Beach scene with moored boats. In the background, so-called "Strandkorben" (beach chairs) and figures, possibly Skagen or Skåne.
Signed C Flodman. Oil on canvas laid on cardboard panel, 16.5 x 30 cm.
Flodman's art studies began at the Slöjdskolan (later the Technical School). At the same time, he received private lessons from both G. W. Palm and Oscar Törnå. From 1883 to 1886, he was a student at the Royal Academy of Fine Arts. Among his fellow students were Gottfrid Kallstenius, Gerda Roosval-Kallstenius, Anton Genberg, Anselm Schultzberg, Carl Johansson Lotten Rönqvist, Ida Gisiko-Spärck, Hanna Pauli, and Hilma af Klint.
As a landscape painter, he was considered very talented. Already in 1884, the Stockholm Art Association purchased a painting from him, "Motif from Stadsgårdshamnen", and two more in the following two years. In 1886, he participated in the art exhibition in Gothenburg with a spring landscape during the inauguration of Valand's building. That same year, he was awarded the academy's medal for another spring landscape. The following year, he received the royal medal for an autumn landscape submitted to the academy. This great success was also his last. A cold contracted during outdoor studies in the winter of 1887 claimed his life at only 24 years old.
During his short artistic career, Flodman produced a series of finely tuned and modestly realistic landscape canvases, often depicting beach scenes. Most of the few works that Flodman completed are relatively small in format. All are painted "en plein air", i.e., in front of the motif. At the memorial exhibition in 1891, he was represented with 19 paintings, which largely constitutes his entire production. After his illness, he primarily devoted himself to graphic representations. He produced a total of 11 landscape etchings in small format, which are among the finest in Swedish etching art (G. Lamm, "Carl Flodman and his etchings", 1888). His "Parti av Köpingån" has been called "the jewel in Swedish graphics" ("Swedish graphics from three centuries", 1957).

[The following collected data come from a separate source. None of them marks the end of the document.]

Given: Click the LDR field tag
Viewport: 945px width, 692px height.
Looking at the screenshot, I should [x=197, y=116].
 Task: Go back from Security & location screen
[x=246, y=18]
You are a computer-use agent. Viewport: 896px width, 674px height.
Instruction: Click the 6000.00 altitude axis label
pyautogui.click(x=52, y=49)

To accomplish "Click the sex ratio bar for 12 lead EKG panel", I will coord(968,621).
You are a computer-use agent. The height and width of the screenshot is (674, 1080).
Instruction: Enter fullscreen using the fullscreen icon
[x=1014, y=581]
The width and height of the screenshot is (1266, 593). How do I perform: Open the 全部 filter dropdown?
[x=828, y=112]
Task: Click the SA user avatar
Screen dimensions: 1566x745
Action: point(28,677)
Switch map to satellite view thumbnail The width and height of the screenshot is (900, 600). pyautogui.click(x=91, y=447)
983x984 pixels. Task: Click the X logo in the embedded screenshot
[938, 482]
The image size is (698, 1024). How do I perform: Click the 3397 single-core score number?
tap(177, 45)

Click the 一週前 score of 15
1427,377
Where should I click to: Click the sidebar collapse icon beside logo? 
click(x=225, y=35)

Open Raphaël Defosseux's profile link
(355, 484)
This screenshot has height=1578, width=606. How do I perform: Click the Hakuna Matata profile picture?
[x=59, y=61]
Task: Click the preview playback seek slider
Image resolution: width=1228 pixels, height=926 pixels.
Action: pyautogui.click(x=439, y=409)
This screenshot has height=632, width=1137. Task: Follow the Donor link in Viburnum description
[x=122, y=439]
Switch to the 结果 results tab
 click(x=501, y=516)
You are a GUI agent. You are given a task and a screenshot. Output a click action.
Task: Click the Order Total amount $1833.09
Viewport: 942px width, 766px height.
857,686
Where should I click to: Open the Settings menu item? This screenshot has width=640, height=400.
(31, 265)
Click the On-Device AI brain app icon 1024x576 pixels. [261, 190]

A beach chair (German: Strandkorb, Danish: strandkurv) is a seating furniture for the beach, adapted to protect against sunlight, wind, rain, and sand. Beach chairs are particularly associated with the German Baltic and North Sea coasts, especially the island of Sylt. Beach chairs are also found in Denmark and other European countries, including the Danish islands of Fanø and Rømø.